■ **WHAT YOU ARE ASKED TO DO**: The span to copy runs from the line containing "1080x404 pixels. How" to the last line below. Copy it exactly, with nothing else.
[DATA PROVIDED Boundary: Start]
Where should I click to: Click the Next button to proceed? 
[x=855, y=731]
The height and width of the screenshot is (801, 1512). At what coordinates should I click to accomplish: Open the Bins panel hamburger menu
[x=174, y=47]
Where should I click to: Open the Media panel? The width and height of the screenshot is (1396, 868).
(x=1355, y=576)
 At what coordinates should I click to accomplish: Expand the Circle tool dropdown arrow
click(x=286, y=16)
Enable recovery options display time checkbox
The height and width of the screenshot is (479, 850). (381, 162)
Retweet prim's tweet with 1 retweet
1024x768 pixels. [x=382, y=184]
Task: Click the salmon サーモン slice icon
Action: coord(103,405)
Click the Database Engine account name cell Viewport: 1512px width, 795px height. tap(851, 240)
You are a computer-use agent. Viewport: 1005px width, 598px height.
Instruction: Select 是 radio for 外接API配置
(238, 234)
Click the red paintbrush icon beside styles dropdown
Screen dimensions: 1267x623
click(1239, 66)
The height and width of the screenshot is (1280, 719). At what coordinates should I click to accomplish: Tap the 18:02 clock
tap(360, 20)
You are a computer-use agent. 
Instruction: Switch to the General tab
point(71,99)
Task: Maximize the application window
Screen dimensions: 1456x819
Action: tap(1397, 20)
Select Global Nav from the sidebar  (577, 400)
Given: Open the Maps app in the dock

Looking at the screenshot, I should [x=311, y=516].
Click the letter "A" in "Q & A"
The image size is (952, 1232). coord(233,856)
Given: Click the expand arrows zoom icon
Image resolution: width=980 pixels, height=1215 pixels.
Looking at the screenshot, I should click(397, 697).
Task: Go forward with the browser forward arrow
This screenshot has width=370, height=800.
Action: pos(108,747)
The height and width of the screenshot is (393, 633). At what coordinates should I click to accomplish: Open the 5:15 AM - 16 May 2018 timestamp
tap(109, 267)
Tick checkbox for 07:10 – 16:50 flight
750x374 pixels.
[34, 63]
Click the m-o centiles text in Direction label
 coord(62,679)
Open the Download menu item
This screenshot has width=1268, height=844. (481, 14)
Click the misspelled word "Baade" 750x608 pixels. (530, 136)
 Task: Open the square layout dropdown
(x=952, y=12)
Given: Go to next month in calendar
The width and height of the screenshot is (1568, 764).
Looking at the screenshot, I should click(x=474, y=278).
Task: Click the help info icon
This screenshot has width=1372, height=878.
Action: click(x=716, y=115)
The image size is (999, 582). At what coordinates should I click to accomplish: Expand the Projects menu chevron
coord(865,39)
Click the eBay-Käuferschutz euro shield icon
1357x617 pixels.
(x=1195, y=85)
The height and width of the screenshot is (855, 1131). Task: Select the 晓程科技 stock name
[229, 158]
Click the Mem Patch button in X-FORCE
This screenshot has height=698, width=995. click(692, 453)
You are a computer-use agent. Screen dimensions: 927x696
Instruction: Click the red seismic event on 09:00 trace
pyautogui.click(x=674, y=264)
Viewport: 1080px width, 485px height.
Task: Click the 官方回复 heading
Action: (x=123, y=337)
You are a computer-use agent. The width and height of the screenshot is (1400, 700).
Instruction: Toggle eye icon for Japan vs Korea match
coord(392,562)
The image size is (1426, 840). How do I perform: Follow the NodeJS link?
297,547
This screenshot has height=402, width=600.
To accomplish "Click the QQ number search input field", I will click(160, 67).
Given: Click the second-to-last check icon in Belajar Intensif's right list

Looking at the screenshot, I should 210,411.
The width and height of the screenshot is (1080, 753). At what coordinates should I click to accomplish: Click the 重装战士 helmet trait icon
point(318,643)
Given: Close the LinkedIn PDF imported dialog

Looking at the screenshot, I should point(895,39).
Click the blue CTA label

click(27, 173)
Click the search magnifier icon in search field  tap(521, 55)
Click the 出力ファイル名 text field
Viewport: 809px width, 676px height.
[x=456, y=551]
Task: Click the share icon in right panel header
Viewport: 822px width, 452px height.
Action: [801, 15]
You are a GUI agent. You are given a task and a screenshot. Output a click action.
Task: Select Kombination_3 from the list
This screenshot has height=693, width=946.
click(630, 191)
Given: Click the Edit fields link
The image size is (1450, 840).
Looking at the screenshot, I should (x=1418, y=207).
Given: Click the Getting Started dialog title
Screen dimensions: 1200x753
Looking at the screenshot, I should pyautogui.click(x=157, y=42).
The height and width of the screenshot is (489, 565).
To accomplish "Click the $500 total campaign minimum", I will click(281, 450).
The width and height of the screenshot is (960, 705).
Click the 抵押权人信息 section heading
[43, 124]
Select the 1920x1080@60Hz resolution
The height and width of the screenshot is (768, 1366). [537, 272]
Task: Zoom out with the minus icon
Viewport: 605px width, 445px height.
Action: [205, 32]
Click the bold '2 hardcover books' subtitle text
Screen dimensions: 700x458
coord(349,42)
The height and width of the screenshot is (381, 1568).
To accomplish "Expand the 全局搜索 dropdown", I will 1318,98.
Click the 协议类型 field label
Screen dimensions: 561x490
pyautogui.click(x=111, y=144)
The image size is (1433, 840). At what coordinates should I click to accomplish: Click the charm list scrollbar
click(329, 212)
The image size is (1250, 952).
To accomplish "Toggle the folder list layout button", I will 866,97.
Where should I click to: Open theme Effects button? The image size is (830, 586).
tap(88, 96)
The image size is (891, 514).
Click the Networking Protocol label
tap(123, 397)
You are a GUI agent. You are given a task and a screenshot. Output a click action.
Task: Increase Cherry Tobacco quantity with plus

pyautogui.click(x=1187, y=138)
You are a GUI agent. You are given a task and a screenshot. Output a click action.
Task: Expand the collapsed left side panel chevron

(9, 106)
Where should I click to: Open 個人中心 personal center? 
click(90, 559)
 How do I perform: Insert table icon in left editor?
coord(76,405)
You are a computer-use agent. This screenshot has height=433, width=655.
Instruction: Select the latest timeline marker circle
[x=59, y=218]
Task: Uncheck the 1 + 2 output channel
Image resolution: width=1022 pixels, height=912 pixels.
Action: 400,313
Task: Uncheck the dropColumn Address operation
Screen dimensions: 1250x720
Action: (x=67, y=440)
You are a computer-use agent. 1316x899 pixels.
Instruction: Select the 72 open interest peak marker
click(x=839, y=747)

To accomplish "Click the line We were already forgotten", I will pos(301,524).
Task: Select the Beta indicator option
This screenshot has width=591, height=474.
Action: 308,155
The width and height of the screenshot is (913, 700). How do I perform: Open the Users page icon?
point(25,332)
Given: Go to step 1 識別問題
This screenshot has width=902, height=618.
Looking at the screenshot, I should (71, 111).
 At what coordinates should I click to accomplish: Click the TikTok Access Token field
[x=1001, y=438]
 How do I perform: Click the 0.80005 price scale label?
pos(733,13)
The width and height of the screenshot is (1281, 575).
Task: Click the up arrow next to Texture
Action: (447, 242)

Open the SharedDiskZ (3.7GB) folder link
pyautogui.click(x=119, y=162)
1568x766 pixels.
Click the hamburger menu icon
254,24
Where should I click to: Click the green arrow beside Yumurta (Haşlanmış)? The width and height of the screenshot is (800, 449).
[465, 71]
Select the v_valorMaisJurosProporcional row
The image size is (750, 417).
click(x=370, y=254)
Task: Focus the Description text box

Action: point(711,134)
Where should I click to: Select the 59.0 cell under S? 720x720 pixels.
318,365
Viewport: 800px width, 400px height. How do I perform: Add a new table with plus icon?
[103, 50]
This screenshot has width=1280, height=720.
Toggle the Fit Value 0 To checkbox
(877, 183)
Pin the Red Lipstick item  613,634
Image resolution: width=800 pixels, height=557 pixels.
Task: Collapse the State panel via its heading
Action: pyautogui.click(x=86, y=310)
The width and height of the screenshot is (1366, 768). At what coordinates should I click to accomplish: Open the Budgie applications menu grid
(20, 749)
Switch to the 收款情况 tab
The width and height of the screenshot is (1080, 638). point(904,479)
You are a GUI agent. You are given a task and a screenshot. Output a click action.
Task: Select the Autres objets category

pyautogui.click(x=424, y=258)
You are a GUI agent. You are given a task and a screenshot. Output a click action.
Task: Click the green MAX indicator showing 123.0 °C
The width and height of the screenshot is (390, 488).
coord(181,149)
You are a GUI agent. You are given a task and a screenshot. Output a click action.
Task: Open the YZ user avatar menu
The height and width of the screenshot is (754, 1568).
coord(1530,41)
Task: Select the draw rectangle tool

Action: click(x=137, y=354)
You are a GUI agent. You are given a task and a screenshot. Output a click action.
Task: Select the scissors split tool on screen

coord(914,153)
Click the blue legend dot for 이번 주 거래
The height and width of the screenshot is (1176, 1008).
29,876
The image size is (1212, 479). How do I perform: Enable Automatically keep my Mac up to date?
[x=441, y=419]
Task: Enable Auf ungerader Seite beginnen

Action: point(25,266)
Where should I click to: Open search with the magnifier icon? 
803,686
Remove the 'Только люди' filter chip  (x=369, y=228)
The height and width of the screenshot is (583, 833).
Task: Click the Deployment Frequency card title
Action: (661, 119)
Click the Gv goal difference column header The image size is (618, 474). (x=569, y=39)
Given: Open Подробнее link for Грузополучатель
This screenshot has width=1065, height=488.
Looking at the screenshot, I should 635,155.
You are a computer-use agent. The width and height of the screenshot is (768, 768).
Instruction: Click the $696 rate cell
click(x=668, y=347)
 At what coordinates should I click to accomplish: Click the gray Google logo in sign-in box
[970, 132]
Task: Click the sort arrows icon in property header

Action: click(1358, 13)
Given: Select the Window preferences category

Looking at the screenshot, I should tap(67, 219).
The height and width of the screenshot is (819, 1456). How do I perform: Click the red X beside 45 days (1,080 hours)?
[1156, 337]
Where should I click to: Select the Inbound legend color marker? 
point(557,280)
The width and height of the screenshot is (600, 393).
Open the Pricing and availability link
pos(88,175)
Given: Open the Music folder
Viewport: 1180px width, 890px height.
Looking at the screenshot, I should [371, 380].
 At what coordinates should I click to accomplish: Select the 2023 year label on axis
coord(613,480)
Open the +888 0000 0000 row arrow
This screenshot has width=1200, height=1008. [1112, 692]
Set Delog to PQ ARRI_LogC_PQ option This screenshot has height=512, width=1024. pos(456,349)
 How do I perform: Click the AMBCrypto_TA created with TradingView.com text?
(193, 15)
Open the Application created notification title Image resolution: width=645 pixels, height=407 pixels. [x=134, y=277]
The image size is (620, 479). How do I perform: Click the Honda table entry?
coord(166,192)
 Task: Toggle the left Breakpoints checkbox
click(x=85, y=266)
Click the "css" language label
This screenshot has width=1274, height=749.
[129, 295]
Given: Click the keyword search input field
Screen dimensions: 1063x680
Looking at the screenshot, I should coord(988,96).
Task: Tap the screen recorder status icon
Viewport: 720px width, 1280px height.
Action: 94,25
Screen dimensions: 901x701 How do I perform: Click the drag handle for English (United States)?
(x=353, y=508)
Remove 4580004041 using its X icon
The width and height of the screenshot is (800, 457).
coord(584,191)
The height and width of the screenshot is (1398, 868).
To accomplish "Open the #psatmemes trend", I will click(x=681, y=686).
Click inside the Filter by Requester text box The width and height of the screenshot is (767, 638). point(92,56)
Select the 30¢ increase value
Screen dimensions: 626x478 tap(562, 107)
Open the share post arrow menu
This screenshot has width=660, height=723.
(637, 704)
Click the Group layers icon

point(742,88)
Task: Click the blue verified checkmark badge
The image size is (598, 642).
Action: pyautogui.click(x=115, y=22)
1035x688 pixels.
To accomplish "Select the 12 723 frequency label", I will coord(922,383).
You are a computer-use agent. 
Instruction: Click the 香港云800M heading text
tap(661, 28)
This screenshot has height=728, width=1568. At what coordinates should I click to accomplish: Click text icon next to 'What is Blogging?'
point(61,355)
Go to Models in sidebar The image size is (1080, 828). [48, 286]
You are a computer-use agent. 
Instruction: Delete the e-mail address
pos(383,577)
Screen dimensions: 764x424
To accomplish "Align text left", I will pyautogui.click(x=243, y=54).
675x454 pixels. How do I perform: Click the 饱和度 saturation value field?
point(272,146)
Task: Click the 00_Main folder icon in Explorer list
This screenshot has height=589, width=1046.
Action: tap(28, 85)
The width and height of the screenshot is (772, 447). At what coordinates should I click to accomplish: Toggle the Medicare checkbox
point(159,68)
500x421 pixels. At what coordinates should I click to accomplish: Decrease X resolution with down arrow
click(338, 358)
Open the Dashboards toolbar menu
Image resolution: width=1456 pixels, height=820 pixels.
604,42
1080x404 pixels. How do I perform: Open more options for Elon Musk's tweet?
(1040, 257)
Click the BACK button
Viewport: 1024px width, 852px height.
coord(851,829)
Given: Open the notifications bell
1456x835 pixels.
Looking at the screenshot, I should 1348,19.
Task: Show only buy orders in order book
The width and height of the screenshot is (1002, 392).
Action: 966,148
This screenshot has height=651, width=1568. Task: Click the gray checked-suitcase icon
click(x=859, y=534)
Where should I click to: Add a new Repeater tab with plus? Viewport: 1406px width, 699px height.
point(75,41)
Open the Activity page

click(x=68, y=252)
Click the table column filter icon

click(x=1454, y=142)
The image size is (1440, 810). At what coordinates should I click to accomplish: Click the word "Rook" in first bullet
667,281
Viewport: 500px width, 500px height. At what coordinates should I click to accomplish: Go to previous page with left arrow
[DATA PROVIDED Boundary: End]
■ **PROBLEM SOLUTION**:
1080x404 pixels. How do I perform: Open more options for Elon Musk's tweet?
(1040, 257)
Click the BACK button
Viewport: 1024px width, 852px height.
coord(851,829)
Given: Open the notifications bell
1456x835 pixels.
Looking at the screenshot, I should 1348,19.
Task: Show only buy orders in order book
The width and height of the screenshot is (1002, 392).
Action: 966,148
This screenshot has height=651, width=1568. Task: Click the gray checked-suitcase icon
click(x=859, y=534)
Where should I click to: Add a new Repeater tab with plus? Viewport: 1406px width, 699px height.
point(75,41)
Open the Activity page

click(x=68, y=252)
Click the table column filter icon

click(x=1454, y=142)
The image size is (1440, 810). At what coordinates should I click to accomplish: Click the word "Rook" in first bullet
667,281
Viewport: 500px width, 500px height. At what coordinates should I click to accomplish: Go to previous page with left arrow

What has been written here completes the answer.